(Entries taken from a collection)

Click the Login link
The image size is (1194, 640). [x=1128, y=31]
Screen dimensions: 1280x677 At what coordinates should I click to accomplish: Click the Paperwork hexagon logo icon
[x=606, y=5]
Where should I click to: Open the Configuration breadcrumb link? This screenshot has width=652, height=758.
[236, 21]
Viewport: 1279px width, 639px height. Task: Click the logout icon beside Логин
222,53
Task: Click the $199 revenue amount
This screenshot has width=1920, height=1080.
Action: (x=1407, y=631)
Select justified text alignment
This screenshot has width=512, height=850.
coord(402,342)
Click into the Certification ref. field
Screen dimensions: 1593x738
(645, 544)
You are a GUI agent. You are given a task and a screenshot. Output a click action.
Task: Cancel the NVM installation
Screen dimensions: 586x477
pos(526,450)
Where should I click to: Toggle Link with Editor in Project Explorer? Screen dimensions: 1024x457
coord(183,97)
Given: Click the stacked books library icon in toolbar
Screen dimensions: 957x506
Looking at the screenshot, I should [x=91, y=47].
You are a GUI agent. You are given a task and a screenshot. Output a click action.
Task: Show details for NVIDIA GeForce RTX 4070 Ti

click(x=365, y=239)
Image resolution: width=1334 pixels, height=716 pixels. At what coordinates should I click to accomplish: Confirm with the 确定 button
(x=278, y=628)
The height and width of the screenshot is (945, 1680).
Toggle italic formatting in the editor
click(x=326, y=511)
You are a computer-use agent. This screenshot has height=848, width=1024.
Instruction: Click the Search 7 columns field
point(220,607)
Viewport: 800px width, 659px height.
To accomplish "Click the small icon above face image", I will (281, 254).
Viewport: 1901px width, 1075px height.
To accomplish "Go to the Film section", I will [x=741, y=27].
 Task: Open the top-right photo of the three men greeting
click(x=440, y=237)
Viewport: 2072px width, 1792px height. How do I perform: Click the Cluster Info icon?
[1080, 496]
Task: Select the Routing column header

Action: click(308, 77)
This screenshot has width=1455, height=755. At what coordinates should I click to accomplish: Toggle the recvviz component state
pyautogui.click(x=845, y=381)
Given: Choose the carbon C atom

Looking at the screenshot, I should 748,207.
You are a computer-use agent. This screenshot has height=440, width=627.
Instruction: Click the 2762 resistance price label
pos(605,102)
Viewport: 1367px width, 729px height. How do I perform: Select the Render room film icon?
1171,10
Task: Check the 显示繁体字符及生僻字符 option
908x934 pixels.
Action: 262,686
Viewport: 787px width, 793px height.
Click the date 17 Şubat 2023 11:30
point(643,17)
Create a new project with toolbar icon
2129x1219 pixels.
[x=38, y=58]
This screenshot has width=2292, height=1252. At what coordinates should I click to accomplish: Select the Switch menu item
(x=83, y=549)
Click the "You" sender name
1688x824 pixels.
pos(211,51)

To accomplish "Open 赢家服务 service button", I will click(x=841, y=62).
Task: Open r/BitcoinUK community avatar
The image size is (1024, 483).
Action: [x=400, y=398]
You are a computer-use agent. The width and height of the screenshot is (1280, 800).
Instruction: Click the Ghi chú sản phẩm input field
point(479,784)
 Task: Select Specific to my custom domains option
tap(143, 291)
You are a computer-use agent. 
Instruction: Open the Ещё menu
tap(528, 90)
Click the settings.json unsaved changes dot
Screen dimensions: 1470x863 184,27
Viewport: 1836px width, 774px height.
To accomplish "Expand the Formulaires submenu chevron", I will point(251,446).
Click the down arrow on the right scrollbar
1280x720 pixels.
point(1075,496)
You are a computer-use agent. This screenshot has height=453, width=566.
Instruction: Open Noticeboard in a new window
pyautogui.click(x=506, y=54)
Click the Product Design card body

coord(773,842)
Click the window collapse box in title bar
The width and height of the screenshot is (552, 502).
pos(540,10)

Stated goal: Give the number of lines in the listing that contain the string "will", treating case as significant. Reply with the number only.

Finished answer: 4